-- WHAT IS REQUIRED --
Search each line below for the word "status" and list those that contain it.

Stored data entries

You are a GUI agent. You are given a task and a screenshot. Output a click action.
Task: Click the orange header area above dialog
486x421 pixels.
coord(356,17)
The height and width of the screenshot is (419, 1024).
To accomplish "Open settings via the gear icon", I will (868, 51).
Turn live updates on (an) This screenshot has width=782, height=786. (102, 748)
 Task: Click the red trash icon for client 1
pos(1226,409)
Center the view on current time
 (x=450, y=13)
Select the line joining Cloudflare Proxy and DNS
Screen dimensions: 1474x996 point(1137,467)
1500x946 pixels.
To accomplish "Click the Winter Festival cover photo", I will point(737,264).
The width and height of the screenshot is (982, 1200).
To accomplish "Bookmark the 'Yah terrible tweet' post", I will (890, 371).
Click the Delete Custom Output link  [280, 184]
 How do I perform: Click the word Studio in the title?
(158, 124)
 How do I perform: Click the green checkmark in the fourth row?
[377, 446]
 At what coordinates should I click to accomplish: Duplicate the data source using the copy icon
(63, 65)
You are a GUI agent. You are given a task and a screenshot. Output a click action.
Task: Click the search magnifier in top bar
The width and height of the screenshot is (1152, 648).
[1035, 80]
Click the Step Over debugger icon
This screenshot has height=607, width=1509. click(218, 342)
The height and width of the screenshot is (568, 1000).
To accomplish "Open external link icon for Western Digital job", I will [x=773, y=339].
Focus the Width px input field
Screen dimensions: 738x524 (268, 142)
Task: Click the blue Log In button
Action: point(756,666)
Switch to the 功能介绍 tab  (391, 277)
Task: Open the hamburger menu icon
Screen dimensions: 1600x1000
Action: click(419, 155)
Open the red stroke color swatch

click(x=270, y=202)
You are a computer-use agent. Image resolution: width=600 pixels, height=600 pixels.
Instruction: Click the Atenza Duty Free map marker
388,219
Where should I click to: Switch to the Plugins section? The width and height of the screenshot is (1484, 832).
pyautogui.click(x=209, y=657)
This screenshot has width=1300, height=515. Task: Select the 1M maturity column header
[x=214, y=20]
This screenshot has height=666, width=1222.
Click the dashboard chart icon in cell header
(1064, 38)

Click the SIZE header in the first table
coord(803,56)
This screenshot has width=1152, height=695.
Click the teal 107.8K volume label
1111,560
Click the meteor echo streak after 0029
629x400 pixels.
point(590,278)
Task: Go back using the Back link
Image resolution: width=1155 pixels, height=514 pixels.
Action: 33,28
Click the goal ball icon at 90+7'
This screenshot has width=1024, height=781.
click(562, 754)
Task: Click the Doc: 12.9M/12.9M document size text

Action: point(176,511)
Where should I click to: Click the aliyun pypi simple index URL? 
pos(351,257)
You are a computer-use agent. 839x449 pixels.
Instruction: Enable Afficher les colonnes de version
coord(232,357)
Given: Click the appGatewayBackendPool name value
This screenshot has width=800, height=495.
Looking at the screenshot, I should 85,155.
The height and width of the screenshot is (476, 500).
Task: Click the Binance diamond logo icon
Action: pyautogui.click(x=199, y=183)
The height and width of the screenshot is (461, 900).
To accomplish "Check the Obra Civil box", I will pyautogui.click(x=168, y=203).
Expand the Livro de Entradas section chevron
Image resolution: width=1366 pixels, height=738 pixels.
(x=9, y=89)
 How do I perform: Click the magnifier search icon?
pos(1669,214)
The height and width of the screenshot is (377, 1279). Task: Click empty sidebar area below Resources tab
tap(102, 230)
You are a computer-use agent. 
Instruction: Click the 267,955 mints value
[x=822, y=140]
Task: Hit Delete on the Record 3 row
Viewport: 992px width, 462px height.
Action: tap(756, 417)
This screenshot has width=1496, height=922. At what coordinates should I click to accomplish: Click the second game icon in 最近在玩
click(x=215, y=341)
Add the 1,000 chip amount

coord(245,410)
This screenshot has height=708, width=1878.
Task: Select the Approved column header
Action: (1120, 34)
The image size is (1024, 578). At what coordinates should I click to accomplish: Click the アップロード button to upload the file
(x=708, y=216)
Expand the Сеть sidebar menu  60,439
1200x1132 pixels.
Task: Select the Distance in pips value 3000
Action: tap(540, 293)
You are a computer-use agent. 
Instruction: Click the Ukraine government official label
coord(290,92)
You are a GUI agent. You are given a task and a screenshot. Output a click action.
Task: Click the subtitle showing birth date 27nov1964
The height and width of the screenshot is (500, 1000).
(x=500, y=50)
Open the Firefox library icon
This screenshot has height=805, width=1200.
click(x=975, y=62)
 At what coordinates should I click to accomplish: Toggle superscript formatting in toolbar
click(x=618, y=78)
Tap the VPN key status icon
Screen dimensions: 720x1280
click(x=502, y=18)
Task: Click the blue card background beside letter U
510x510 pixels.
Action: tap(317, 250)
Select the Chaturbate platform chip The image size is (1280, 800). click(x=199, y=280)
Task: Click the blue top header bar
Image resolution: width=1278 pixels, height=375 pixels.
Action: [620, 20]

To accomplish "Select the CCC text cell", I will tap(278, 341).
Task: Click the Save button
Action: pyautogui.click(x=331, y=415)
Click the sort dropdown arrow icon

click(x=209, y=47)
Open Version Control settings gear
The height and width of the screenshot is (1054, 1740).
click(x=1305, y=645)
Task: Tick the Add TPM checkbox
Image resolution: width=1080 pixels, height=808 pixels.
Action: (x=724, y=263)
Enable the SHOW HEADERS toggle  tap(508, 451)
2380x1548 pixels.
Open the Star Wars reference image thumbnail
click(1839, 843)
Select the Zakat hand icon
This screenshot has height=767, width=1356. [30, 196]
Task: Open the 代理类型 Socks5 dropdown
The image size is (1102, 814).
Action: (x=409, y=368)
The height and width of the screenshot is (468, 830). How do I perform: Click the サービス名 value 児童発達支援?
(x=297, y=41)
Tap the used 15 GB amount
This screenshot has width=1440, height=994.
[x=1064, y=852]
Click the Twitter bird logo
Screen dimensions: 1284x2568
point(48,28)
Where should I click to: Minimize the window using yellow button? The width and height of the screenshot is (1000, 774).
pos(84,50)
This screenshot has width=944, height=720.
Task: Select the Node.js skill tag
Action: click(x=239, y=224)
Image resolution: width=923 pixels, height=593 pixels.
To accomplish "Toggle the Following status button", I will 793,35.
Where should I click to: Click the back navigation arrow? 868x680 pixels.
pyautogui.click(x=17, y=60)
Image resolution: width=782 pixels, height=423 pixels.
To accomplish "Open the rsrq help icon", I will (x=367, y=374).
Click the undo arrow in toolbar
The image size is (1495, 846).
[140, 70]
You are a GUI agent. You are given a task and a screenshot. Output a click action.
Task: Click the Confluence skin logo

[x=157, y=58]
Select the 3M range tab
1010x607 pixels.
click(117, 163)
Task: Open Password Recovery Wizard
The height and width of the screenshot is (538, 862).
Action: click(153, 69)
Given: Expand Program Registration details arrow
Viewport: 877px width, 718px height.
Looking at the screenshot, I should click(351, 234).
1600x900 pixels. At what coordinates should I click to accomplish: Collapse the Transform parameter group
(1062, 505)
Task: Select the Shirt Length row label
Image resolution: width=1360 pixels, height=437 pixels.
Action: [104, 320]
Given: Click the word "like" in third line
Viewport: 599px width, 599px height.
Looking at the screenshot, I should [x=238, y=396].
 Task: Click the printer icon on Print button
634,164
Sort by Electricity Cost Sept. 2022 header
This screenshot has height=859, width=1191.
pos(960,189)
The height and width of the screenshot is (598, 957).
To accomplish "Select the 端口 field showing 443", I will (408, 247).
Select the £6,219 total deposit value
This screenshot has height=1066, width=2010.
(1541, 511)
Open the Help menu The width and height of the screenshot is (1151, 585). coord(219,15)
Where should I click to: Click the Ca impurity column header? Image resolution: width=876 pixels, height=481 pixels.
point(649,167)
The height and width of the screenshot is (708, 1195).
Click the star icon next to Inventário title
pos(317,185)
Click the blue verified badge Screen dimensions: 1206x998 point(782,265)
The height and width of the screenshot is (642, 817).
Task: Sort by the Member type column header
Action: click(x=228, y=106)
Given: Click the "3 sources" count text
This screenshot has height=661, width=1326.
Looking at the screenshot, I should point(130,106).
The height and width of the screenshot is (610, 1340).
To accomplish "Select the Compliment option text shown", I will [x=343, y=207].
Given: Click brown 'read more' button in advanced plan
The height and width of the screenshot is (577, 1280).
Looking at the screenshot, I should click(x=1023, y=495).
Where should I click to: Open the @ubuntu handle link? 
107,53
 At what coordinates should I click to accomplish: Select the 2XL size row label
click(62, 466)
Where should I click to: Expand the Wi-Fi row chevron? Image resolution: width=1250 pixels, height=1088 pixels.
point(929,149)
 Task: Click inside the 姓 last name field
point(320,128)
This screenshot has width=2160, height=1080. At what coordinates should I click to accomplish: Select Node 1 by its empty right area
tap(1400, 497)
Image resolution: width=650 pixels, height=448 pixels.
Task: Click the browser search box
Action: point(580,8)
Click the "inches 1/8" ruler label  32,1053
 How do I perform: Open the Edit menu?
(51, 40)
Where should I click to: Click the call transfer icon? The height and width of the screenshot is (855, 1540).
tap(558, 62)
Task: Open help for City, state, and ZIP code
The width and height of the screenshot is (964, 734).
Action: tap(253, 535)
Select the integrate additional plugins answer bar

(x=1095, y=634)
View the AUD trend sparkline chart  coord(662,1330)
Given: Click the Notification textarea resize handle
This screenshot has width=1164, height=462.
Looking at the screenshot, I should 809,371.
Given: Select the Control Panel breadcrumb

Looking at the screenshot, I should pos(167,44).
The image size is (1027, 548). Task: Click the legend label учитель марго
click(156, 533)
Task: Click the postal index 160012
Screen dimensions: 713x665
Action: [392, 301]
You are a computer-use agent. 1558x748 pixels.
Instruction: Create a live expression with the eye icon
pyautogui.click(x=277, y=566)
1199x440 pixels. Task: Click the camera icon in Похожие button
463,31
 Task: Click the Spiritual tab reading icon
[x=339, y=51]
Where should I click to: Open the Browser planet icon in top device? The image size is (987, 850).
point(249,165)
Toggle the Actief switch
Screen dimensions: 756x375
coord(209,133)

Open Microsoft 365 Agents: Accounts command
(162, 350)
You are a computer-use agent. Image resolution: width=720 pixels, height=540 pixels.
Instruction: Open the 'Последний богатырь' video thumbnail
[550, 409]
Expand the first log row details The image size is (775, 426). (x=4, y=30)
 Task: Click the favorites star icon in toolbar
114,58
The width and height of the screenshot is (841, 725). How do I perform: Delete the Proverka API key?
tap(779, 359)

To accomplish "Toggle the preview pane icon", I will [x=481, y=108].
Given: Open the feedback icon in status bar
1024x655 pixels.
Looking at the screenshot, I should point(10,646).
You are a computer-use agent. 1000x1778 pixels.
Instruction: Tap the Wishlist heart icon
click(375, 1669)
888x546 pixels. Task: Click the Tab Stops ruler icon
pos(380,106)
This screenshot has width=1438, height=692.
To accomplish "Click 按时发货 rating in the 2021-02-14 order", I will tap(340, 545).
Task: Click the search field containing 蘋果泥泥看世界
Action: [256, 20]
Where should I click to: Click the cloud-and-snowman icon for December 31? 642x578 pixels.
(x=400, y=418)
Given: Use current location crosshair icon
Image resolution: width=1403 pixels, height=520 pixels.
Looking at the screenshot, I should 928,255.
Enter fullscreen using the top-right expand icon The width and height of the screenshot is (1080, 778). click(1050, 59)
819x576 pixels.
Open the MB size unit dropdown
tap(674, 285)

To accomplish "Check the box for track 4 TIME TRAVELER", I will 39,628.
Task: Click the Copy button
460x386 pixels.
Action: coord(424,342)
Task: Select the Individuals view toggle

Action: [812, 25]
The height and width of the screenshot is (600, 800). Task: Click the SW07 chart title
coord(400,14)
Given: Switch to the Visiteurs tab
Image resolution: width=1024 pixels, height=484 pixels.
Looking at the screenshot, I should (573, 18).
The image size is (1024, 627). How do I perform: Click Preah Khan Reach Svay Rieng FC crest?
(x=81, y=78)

-- EXERCISE RESPONSE --
Tap the VPN key status icon
To accomplish "Toggle the Following status button", I will 793,35.
Given: Open the feedback icon in status bar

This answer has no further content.